Summarizing Secure Coding

Question 1

code that has been optimized by a special application is known as what? What is the name of the application and describe what it does at a high level?

Answer 1

Compiled code
The application is called a Compiler and it checks the code for errors and provides reports to developers of things they might need to check.

Question 2

Code that is evaluated, interpreted and executed when the code is run is known as what?

Answer 2

Runtime code.

Question 3

What does input validation protect against?

Describe at a high level how it does this

Answer 3

it protects against an attacker entering malicious code into an application. It does this by sanitizing the input that a user can send to it to make sure it only accepts what is necessary.

Question 4

what is one of the most common security issues on web-based applications?

Answer 4

lack of proper input validation

Question 5

What is more secure, server or client side validation? Why

Answer 5

Server side.
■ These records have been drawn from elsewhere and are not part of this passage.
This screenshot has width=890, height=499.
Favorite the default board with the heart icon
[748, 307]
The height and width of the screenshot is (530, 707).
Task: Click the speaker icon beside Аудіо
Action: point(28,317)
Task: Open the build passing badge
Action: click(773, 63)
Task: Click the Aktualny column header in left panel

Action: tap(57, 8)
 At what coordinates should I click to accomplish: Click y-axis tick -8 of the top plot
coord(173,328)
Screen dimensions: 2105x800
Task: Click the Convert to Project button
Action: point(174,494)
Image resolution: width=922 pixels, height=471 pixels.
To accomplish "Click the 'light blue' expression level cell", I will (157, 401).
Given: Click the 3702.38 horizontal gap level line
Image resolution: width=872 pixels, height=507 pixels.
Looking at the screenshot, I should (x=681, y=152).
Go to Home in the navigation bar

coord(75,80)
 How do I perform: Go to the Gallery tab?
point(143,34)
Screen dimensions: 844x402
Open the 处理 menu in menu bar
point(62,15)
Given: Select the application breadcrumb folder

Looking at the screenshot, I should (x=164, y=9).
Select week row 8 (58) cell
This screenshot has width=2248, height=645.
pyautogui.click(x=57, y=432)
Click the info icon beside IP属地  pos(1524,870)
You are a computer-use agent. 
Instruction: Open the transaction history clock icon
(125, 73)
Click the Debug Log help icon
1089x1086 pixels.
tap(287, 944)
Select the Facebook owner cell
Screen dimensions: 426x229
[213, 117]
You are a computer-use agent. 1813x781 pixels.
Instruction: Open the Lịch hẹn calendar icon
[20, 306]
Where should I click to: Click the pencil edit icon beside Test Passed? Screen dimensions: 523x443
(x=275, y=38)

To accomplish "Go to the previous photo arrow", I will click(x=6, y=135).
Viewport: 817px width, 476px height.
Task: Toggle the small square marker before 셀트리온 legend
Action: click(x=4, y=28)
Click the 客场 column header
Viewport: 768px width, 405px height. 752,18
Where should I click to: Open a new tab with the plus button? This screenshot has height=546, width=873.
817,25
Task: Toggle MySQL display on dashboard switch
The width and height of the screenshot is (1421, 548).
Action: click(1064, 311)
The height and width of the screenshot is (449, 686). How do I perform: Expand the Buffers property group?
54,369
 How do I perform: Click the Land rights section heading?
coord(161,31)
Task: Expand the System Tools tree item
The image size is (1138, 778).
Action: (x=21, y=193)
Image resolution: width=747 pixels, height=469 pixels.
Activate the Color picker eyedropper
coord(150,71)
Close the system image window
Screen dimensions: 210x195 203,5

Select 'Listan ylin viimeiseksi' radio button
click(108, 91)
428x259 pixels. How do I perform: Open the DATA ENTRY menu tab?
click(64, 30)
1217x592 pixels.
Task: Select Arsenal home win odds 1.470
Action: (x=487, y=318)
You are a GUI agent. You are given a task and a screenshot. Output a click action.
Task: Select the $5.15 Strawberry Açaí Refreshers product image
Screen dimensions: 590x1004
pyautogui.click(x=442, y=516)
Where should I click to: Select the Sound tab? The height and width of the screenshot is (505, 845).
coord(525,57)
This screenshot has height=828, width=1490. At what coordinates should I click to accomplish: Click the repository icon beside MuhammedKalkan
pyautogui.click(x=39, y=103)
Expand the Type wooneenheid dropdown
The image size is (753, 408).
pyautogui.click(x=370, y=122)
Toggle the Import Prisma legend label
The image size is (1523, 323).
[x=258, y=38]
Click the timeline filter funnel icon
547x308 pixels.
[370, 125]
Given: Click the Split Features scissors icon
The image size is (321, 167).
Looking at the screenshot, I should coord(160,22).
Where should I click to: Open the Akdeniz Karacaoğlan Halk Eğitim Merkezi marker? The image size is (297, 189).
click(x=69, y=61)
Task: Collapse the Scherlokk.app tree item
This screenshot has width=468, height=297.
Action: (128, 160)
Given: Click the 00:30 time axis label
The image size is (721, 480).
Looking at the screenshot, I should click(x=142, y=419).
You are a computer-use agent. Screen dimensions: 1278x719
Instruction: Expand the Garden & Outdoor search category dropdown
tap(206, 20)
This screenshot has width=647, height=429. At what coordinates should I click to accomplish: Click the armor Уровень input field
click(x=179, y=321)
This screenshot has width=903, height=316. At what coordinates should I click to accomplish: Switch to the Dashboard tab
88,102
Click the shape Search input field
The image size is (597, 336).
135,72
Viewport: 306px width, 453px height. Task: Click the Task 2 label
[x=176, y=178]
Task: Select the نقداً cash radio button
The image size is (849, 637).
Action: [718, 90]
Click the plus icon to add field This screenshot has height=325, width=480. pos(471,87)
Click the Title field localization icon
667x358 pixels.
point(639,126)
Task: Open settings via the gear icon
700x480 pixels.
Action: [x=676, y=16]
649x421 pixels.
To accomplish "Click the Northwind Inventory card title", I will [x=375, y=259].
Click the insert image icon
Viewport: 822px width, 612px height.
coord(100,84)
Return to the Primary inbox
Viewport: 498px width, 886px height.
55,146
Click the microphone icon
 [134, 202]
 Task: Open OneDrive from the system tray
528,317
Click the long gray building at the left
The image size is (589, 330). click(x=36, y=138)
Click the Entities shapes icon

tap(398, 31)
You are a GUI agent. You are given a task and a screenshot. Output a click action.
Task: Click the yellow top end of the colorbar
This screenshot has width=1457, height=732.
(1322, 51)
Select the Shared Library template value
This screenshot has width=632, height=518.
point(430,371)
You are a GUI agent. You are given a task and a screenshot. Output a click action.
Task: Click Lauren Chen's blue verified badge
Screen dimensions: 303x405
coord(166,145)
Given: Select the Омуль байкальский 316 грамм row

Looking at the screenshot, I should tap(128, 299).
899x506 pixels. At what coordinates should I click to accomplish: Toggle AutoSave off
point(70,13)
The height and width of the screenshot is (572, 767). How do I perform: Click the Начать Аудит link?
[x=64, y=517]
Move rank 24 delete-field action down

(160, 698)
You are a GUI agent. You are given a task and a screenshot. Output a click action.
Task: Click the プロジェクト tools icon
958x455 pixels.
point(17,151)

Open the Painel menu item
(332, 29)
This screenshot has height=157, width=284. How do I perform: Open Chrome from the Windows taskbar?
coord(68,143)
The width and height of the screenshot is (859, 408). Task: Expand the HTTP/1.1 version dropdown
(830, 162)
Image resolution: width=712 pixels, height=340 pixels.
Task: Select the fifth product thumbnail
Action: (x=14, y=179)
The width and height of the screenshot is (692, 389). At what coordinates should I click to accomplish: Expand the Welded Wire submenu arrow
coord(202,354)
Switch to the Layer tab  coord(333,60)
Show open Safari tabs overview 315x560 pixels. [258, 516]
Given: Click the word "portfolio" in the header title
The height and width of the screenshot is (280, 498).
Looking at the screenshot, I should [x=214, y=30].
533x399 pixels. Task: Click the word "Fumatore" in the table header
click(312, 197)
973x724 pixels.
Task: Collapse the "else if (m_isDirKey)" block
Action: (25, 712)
Because if using client-side only, bad code can still get to the server.

Question 6

what can protect against buffer overflow, SQL injection, command injection and cross-site scripting?

Answer 6

Input Validation

Question 7

why does escaping HTML characters protect against attacks?

Answer 7

because the original character is substituted with the escaped character version, it no longer is valid code.

Question 8

When two modules or applications access a resource at the same what can it trigger?

Answer 8

A conflict known as a race condition

Question 9

Two important points/recommendations about error reporting/displaying application error messages are..

Answer 9

1) errors should be general and not give important information to an attacker
2) errors should be logged for developers to look at later

Question 10

what are the two benefits of code signing?

Answer 10

1) the certificate identifies the author

2) it provides a hash of the code that can be checked to ensure that the code hasn’t been altered.

Question 11

What method do developers employ to deter people from copying their code they’ve worked hard on?

Answer 11

by employing Code Obfuscation. It renames variables and replaces other things.

Question 12

In code testing, static code analysis does what?

Answer 12

it examines code without running it

Question 13

In code testing, dynamic analysis deos what?

Answer 13

it checks the code while it is running

Question 14

in code testing what does fuzzing do?

Answer 14

it sends random strings of data to applications looking for vulnerabilities.

Question 15

the process of ensuring an application meets all specifications and does what it’s supposed to do is known as what?

Answer 15

Model verification

Question 16

what Secure DevOps concept is the name of the process of merging code changes into a central repository where it is then built and tested from?

Answer 16

Continuous Integration.

Question 17

what secure devops concept often uses a mirror image of production environment to automate testing to check to code?

Answer 17

Security Automation

Question 18

What is the secure devops concept of base lining code and why is it useful?

Answer 18

baselining refers to applying any code updates to the baseline code and saving it as the new baseline on a daily basis.
because the baseline code is updated daily, any bugs can be identified and fixed more quickly, as opposed to updates once a week after lots of changes have occurred.

Question 19

Provisioning and Deprovisioning an application does what?

Answer 19

Provisioning configures the application for use on specific devices so it can use the application services on that device, for instance, the gyroscope on an iphone.
Deprovisioning an app refers to removing it from a device.